The security flaw, which affects hundreds of millions of Internet Explorer browser users around the globe, publicly surfaced over the weekend.
Microsoft had said on Monday that attackers can exploit the bug to infect the PC of somebody who visits a malicious website and then take control of the victim’s computer.
The German government’s Federal Office for Information Security, or BSI, said that it was aware was aware of targeted attacks and that all that was needed was to lure web surfers to a website where hackers had planted malicious software that exploited the bug in Internet Explorer to infect their PCs.

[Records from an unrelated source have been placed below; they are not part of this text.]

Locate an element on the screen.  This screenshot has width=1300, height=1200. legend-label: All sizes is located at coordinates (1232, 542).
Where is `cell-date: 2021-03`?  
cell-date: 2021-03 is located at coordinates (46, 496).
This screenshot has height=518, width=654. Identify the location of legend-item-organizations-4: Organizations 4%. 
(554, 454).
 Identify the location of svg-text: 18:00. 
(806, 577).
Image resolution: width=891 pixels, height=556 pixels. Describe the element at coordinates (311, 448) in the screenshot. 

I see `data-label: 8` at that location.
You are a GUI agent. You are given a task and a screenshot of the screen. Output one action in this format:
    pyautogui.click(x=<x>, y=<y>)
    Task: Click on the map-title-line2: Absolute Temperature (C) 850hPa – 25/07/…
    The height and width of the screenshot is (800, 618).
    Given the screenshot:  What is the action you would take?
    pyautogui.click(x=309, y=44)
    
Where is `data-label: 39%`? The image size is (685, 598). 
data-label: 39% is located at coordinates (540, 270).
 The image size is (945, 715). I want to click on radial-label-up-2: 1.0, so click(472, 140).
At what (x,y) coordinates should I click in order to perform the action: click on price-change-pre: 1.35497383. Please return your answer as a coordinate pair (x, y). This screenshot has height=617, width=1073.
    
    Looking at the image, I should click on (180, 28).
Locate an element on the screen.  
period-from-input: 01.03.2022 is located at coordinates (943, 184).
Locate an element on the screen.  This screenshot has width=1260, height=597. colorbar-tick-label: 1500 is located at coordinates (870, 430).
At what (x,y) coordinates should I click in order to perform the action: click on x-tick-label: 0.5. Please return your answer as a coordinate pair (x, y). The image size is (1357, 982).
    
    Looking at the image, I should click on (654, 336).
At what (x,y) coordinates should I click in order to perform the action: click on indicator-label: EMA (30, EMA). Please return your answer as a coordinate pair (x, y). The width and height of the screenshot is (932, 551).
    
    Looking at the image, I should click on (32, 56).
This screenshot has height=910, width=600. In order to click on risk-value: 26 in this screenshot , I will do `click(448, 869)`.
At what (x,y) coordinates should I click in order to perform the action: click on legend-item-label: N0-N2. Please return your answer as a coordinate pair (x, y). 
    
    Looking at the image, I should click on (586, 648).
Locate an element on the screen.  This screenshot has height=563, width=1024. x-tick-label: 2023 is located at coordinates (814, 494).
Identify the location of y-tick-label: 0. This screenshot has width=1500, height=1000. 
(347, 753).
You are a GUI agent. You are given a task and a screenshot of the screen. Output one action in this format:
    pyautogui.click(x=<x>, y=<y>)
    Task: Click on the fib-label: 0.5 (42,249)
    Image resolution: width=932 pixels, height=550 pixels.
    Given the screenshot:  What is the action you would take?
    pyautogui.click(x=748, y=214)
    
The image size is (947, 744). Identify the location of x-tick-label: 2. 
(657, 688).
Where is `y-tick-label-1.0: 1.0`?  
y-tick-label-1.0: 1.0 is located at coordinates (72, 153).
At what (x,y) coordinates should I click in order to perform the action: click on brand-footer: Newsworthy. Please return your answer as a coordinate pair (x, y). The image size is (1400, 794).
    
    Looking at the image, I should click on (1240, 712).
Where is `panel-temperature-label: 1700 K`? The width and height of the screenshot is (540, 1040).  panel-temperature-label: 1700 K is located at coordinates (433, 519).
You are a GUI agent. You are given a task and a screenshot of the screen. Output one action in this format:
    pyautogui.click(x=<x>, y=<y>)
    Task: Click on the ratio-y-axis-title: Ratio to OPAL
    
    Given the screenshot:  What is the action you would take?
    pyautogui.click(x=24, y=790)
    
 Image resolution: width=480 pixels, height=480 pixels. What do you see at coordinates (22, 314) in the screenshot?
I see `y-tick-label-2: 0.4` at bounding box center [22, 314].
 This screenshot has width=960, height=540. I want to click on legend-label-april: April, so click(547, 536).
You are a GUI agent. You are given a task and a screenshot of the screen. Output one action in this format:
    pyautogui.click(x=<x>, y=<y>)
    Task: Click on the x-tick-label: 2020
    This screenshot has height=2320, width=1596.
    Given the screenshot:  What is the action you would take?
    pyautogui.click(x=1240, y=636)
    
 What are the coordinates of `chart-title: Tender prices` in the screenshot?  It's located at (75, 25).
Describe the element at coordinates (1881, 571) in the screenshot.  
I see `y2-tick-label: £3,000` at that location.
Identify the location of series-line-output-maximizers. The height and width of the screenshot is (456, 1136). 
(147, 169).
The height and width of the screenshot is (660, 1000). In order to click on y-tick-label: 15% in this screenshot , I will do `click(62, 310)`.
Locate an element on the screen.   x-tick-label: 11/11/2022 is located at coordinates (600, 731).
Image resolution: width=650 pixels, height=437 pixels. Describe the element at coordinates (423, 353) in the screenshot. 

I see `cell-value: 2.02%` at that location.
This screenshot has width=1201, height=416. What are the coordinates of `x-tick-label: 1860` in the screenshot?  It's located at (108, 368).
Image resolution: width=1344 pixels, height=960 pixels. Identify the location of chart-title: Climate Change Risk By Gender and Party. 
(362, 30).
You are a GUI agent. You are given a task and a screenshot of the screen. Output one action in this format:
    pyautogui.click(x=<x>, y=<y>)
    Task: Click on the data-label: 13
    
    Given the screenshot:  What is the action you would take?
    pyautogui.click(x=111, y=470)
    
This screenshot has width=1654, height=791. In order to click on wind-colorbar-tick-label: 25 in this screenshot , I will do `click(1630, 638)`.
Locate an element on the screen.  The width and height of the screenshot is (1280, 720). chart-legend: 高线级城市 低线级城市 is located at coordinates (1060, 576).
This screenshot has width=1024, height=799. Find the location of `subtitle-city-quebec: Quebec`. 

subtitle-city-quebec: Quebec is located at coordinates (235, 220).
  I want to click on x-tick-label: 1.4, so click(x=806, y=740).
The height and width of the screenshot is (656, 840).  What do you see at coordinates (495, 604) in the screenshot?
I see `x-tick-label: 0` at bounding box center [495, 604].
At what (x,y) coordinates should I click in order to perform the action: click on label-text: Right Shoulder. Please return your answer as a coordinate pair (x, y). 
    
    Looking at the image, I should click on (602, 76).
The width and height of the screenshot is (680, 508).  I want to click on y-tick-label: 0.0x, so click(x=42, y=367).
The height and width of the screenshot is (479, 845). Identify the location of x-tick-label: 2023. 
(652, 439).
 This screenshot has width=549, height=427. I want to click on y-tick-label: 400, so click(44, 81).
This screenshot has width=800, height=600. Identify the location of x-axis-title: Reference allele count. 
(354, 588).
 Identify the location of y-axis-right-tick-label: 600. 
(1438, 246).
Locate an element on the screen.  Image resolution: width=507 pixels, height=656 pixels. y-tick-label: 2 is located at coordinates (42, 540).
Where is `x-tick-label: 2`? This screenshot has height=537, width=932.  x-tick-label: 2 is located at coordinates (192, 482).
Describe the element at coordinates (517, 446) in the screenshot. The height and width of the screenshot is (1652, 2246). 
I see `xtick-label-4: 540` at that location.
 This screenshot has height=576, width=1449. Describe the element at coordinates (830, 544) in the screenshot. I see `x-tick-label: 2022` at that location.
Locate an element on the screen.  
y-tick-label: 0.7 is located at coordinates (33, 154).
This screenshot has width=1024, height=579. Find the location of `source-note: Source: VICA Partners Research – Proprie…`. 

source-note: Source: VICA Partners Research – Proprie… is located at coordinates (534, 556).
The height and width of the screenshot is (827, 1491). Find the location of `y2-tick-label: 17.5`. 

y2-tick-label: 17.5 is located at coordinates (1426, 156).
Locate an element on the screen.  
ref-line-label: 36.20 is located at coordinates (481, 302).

“A fast spreading of the code has to be feared,” the German government said in its statement.
BSI advised all users of Internet Explorer to use an alternative browser until the manufacturer has released a security update.
Officials with Microsoft did not respond to a request for comment on the move by the German government.
The company late on Monday urged customers to install a piece of security software as an interim measure, buying it time to fix the bug and release a new, more secure version of Internet Explorer.